● The task
Can you change "Color Picker" to "Color Selector" in the lines that start with the one containing "You are a GUI" and run through the end, keeping everything else the same and leaving out the pictures?

## START

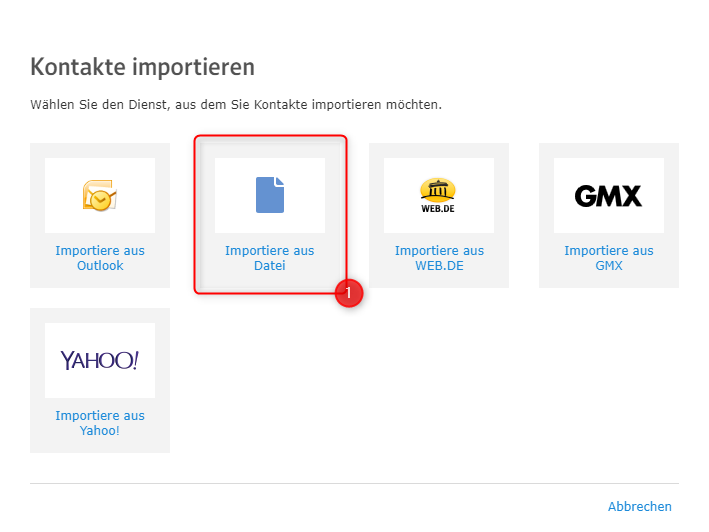Cancel the import with Abbrechen
Viewport: 709px width, 532px height.
(x=639, y=507)
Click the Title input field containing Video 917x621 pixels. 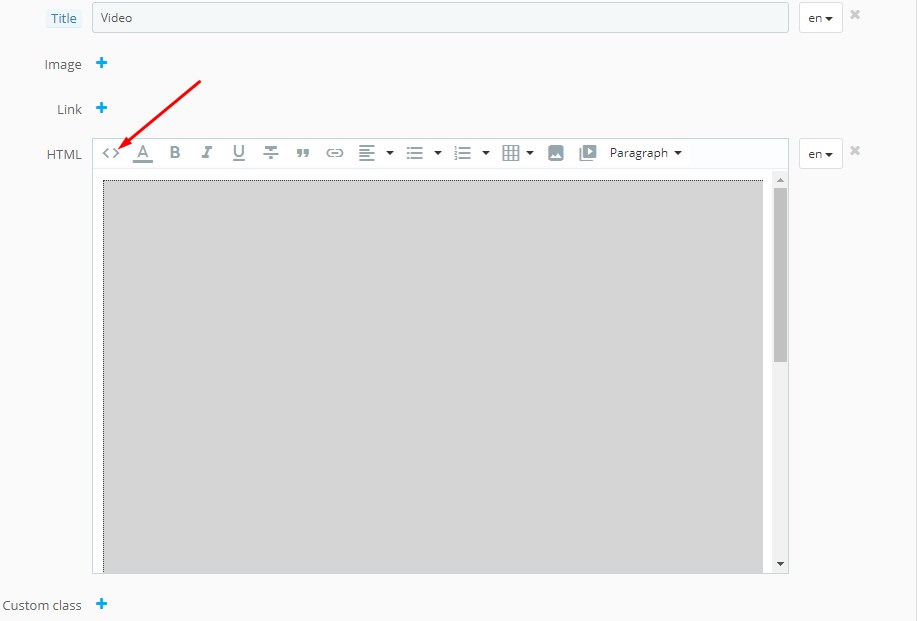point(440,18)
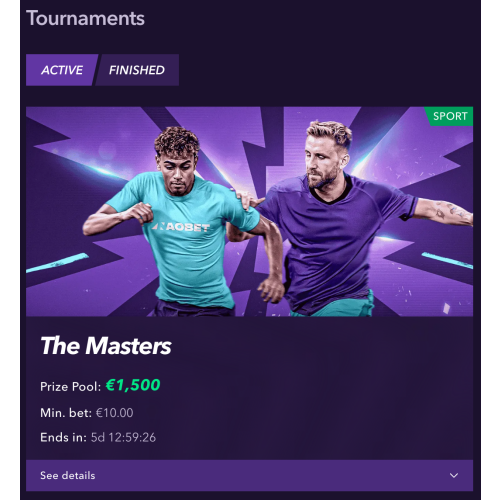Click the Tournaments page heading
This screenshot has height=500, width=500.
click(x=85, y=18)
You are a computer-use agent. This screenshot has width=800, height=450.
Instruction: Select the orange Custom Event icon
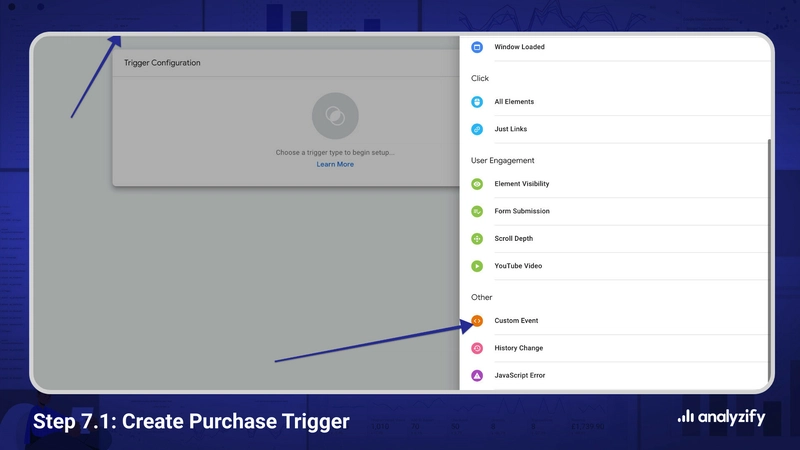click(x=477, y=321)
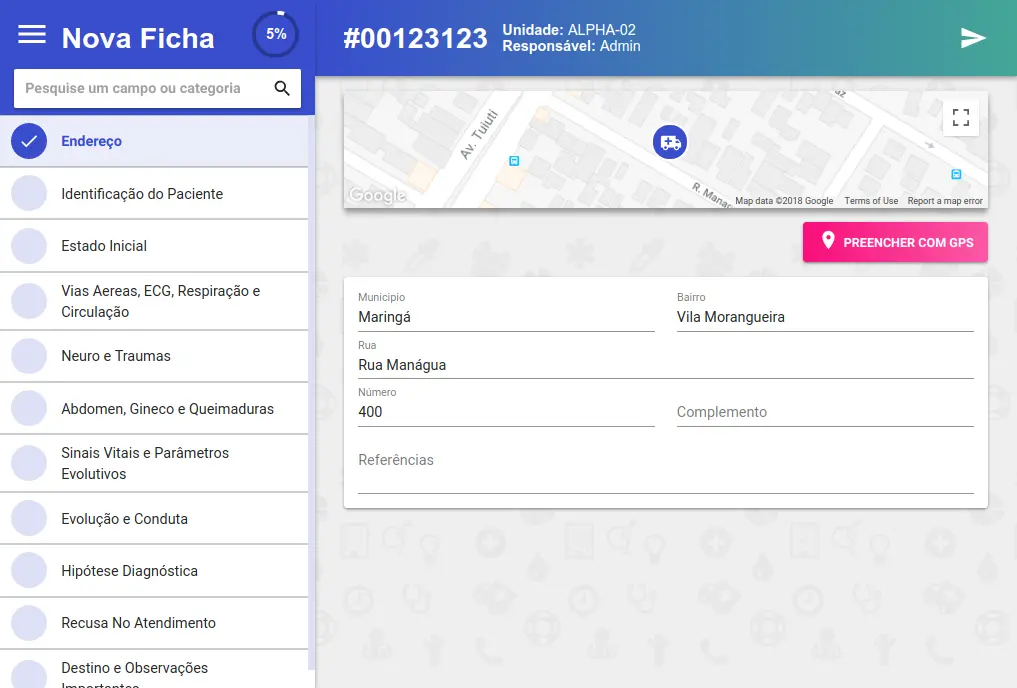Click the ambulance marker on map
The width and height of the screenshot is (1017, 688).
(x=669, y=142)
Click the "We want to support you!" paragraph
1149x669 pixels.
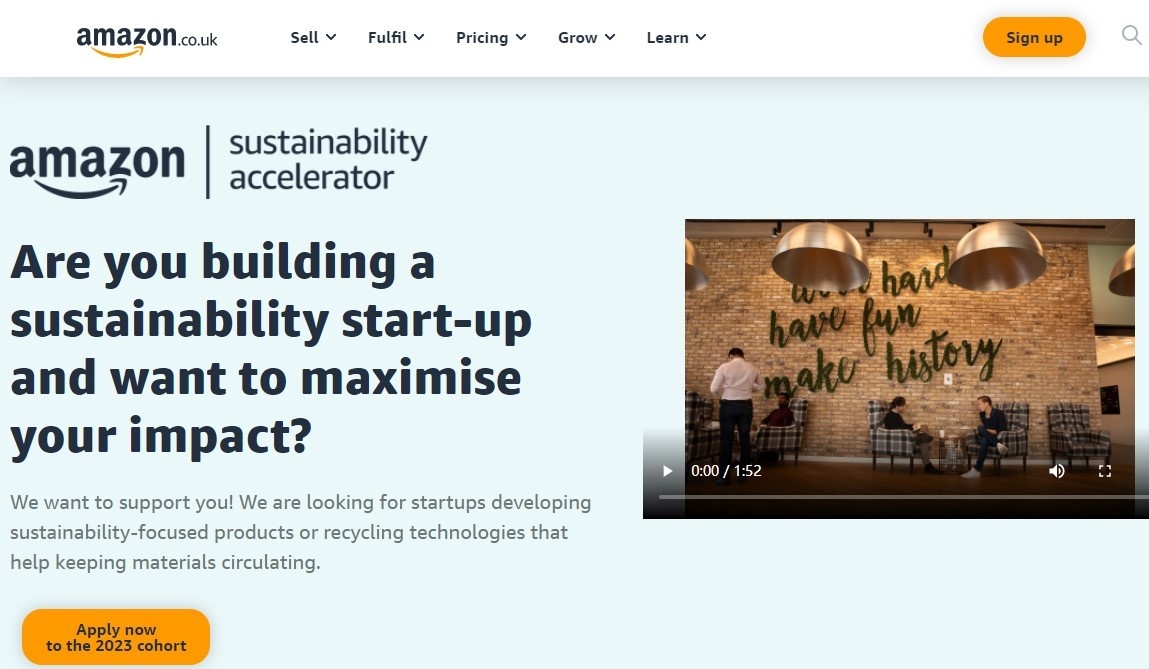click(x=300, y=532)
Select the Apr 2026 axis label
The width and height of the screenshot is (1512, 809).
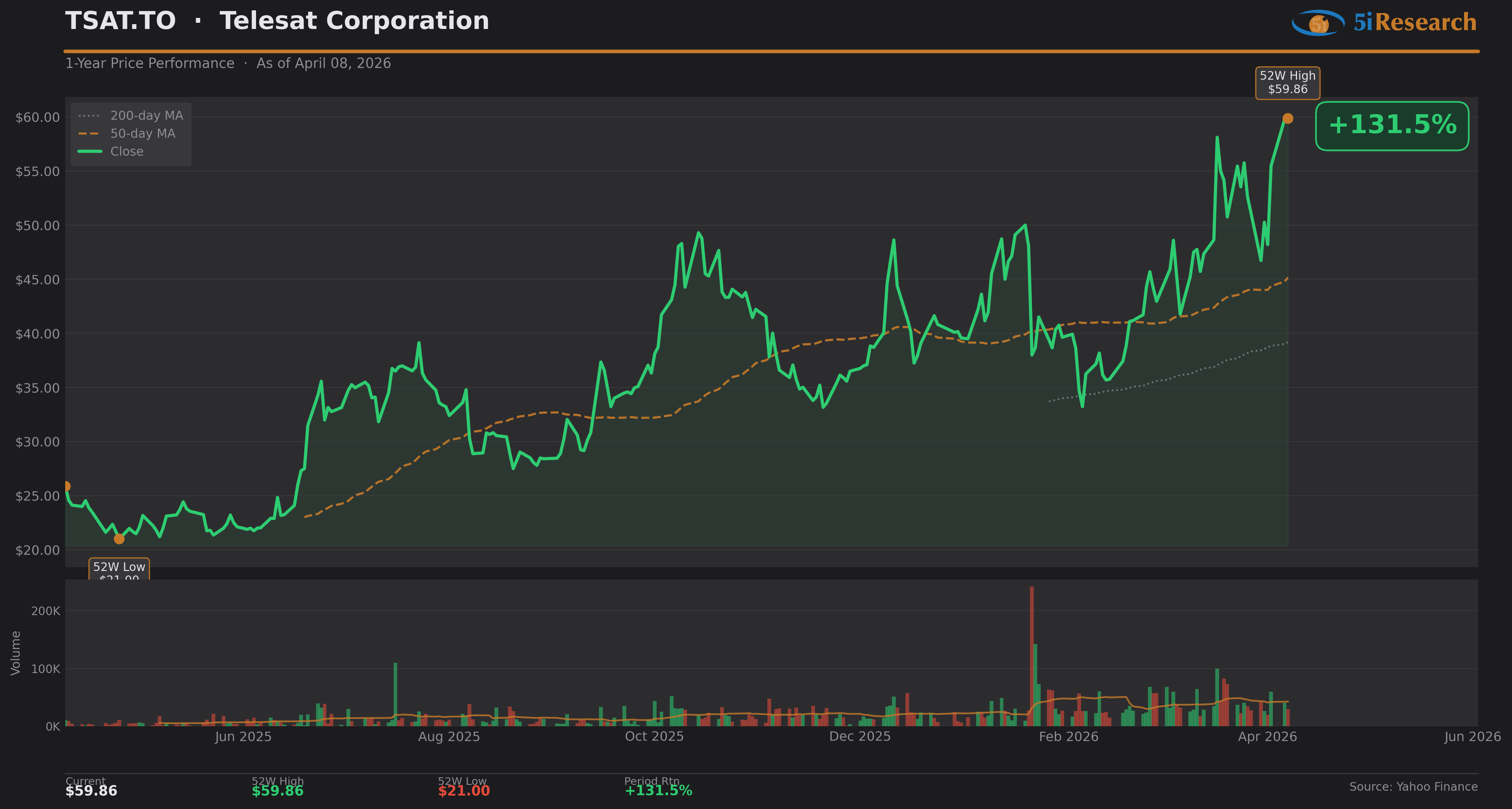click(1267, 737)
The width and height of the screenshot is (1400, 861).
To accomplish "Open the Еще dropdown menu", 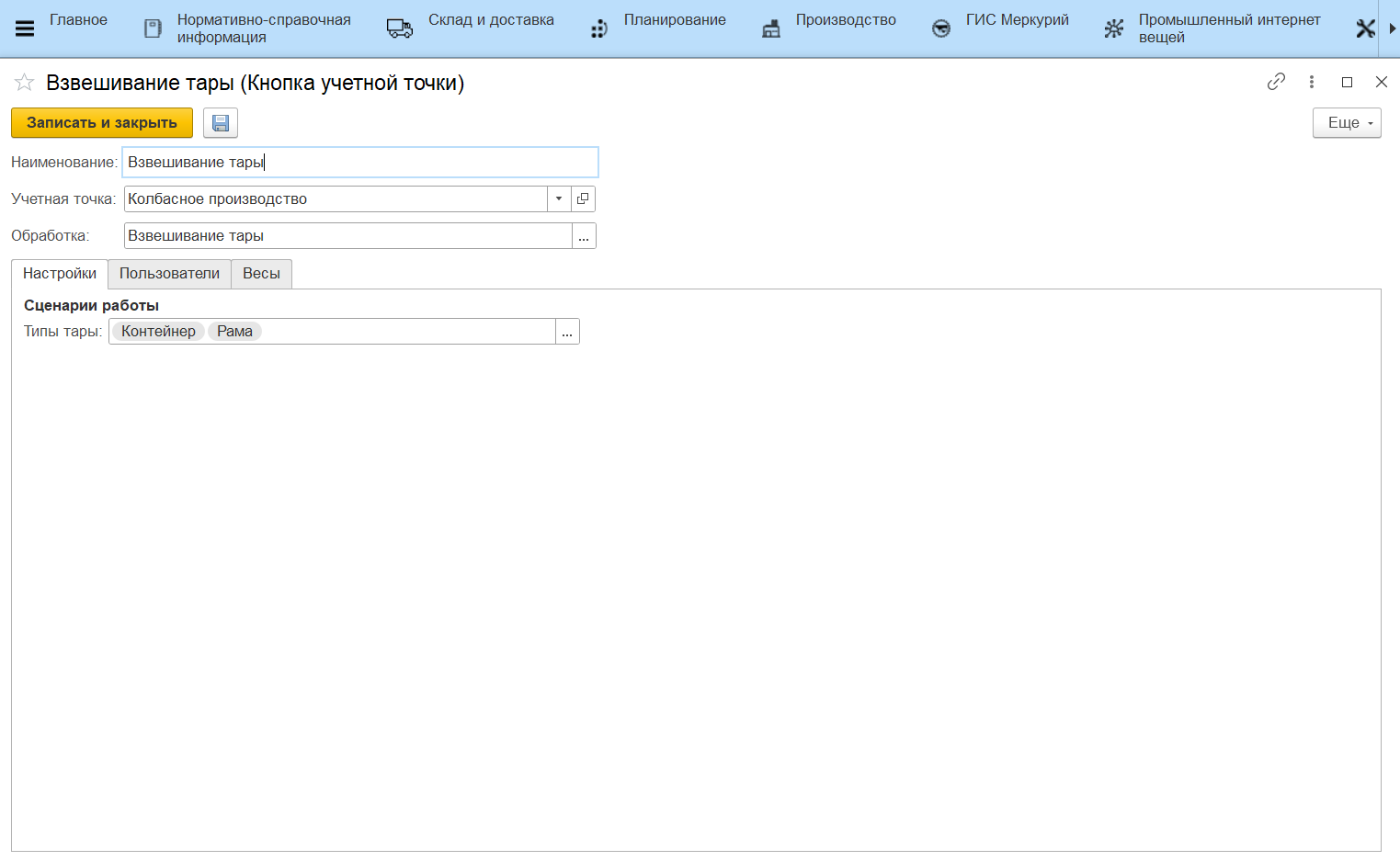I will pyautogui.click(x=1347, y=123).
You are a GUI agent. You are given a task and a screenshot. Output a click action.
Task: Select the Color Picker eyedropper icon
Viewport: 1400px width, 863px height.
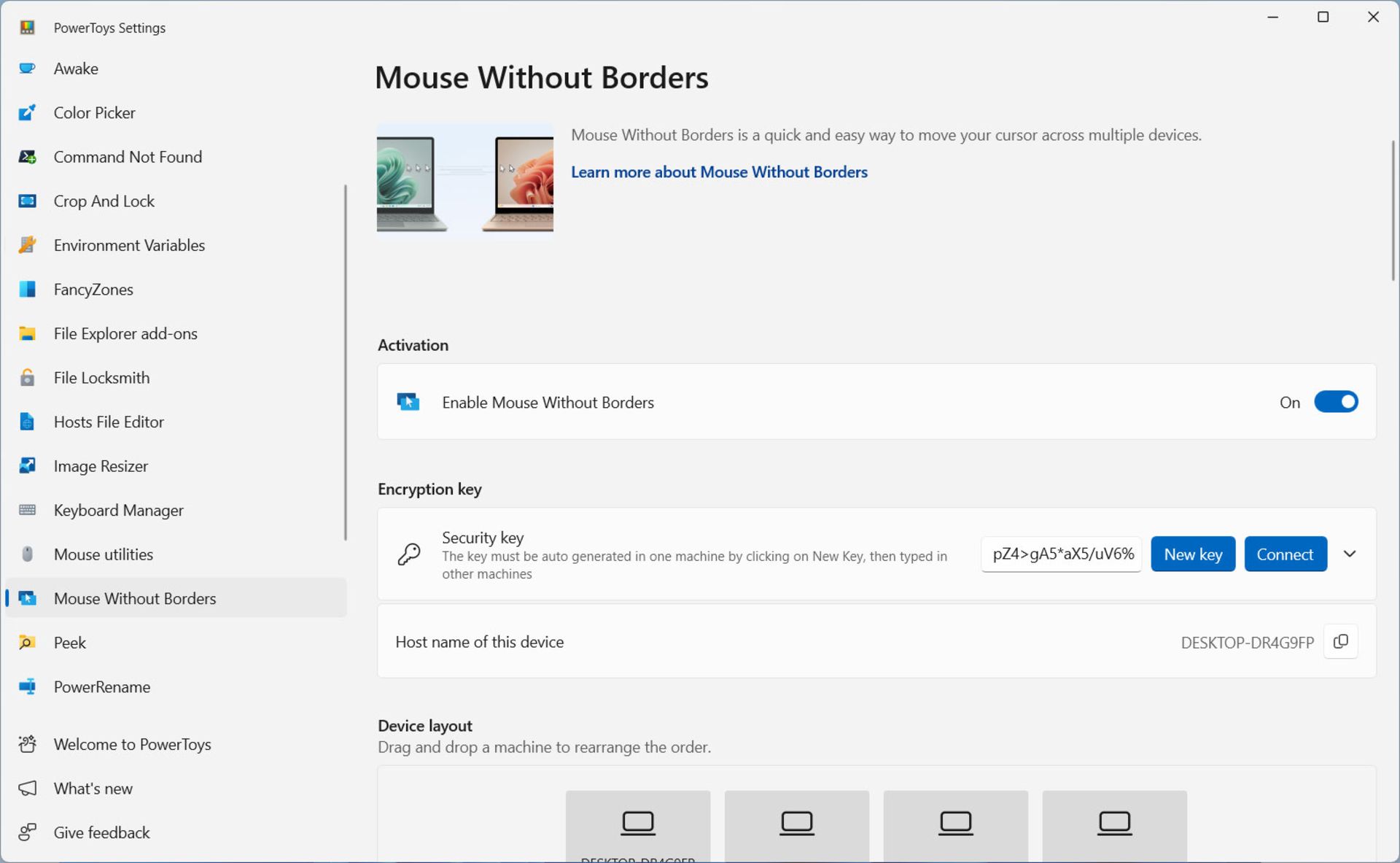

## END

● Written solution
You are a GUI agent. You are given a task and a screenshot. Output a click action.
Task: Select the Color Selector eyedropper icon
Viewport: 1400px width, 863px height.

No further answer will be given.